▶ _About this exercise_: It is required that the lines from the top of the listing through the line with "Sign In (612, 47)" be reproduced exactly, excluding pictures.

▶ _Available data_:

▼▼▼

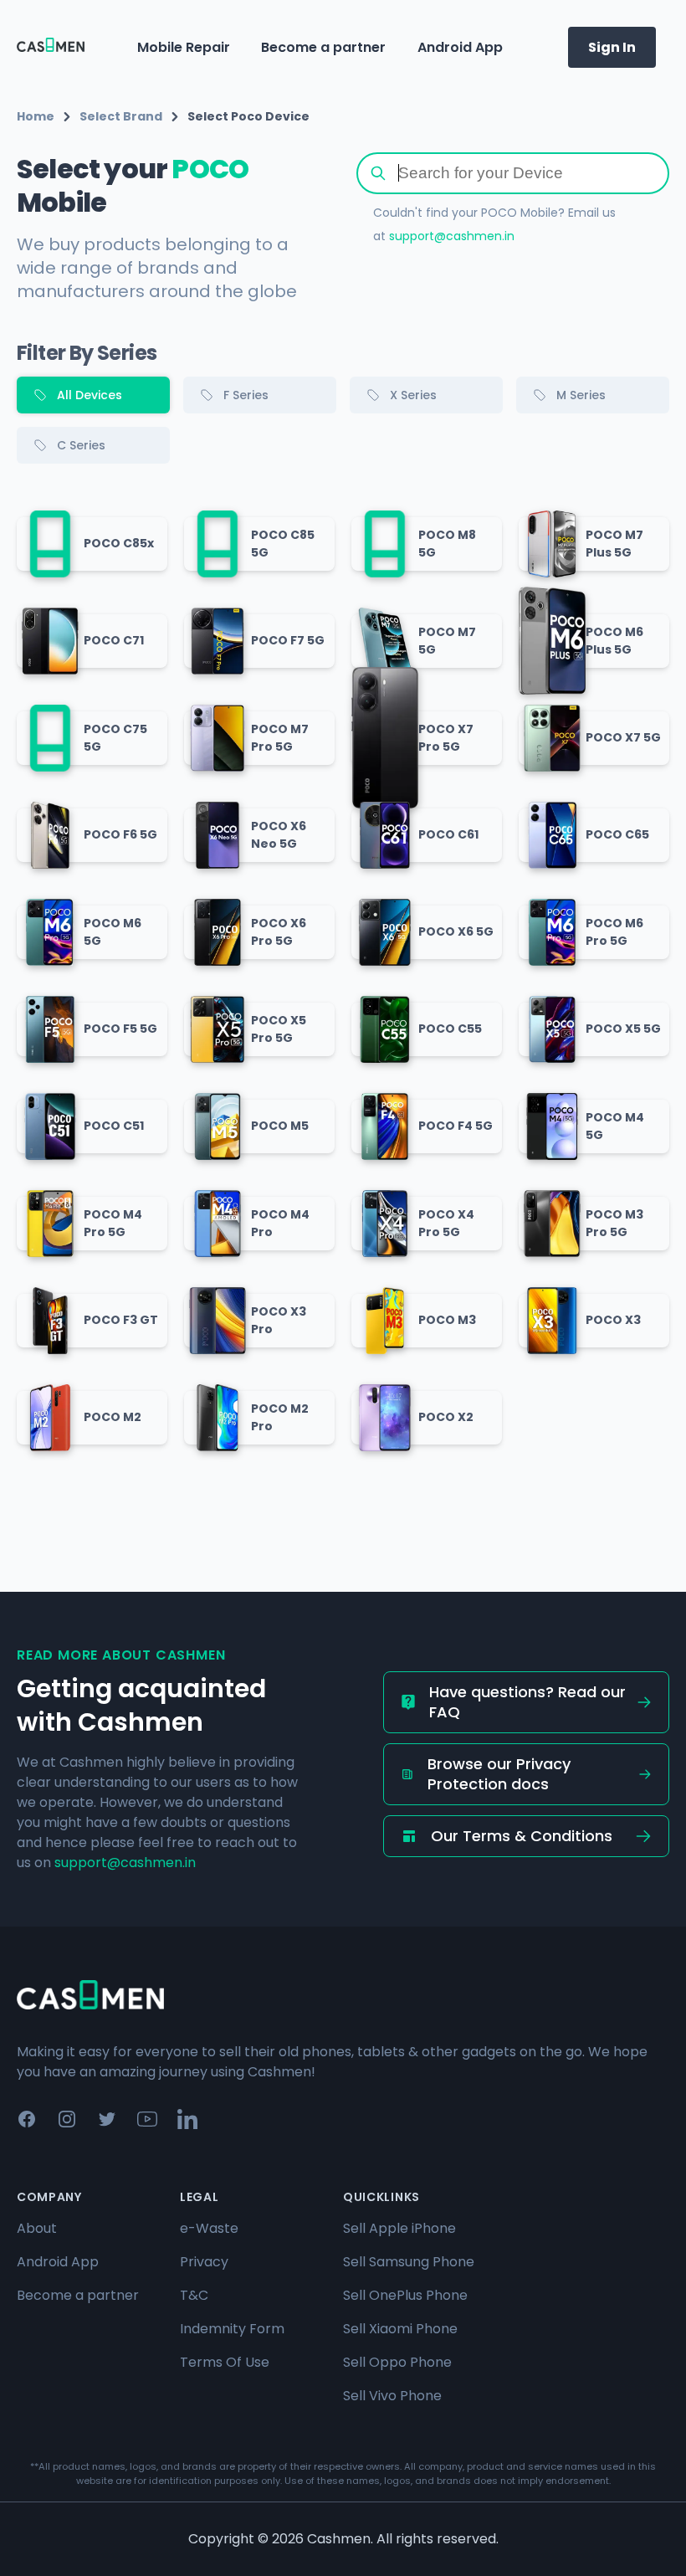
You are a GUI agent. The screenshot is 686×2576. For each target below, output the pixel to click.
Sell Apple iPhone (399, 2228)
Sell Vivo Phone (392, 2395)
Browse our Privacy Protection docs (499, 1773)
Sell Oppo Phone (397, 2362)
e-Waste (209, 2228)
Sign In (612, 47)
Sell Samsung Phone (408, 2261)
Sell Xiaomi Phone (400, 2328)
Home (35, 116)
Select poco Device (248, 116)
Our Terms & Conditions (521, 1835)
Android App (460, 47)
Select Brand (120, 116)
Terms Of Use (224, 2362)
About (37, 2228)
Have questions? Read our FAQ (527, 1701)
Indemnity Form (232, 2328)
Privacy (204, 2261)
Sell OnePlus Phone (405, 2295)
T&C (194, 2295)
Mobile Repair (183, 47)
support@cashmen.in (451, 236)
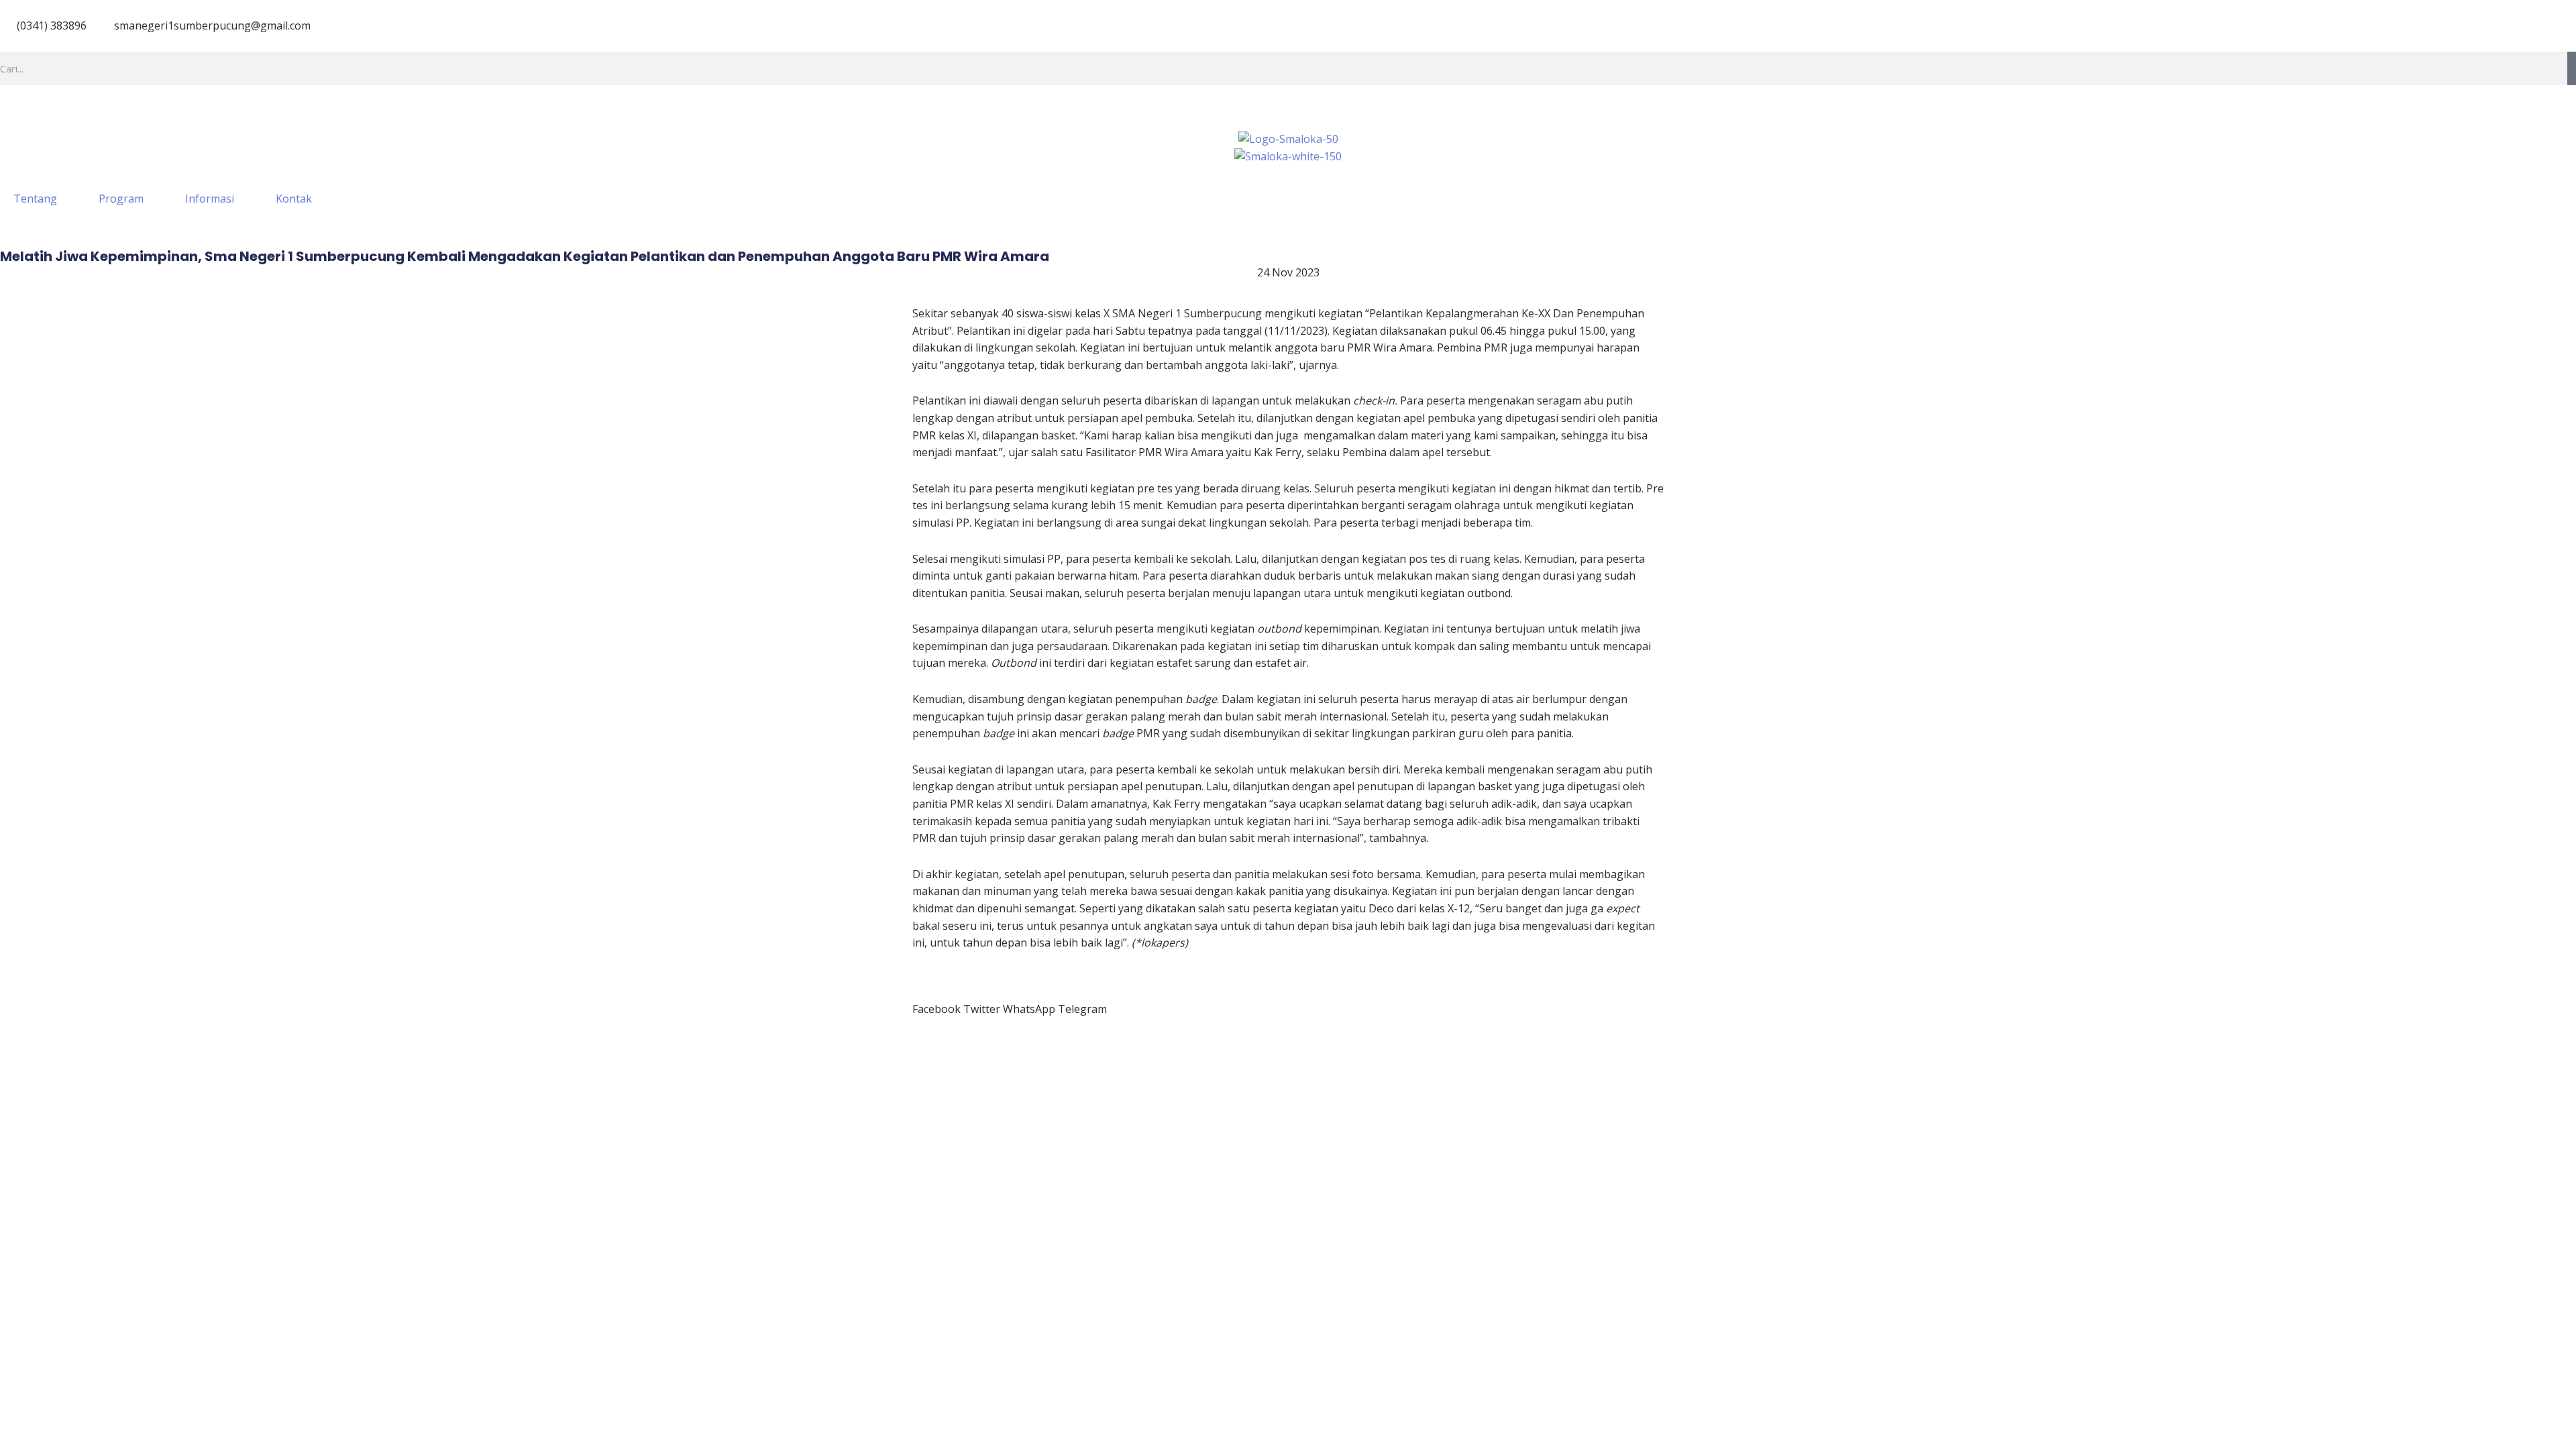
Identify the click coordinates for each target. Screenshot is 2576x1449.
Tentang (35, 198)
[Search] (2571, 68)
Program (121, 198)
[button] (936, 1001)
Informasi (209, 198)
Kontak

▲▲▲

▶ _Problem solution_:
You are a GUI agent. The screenshot is 686×2576. For each target below, output the pixel to click.
Sell Apple iPhone (399, 2228)
Sell Vivo Phone (392, 2395)
Browse our Privacy Protection docs (499, 1773)
Sell Oppo Phone (397, 2362)
e-Waste (209, 2228)
Sign In (612, 47)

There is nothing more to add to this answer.